Collected data
=-=-=
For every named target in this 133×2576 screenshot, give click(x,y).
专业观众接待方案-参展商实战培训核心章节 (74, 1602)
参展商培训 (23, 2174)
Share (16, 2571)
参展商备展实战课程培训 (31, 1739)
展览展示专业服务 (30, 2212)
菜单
=-=-=
With nothing left out, transcribe the records above exactly.

For every named target in this 133×2576 screenshot, give click(x,y).
专业观众接待方案-参展商实战培训核心章节 (74, 1602)
参展商培训 (23, 2174)
Share (16, 2571)
参展商备展实战课程培训 (31, 1739)
展览展示专业服务 (30, 2212)
菜单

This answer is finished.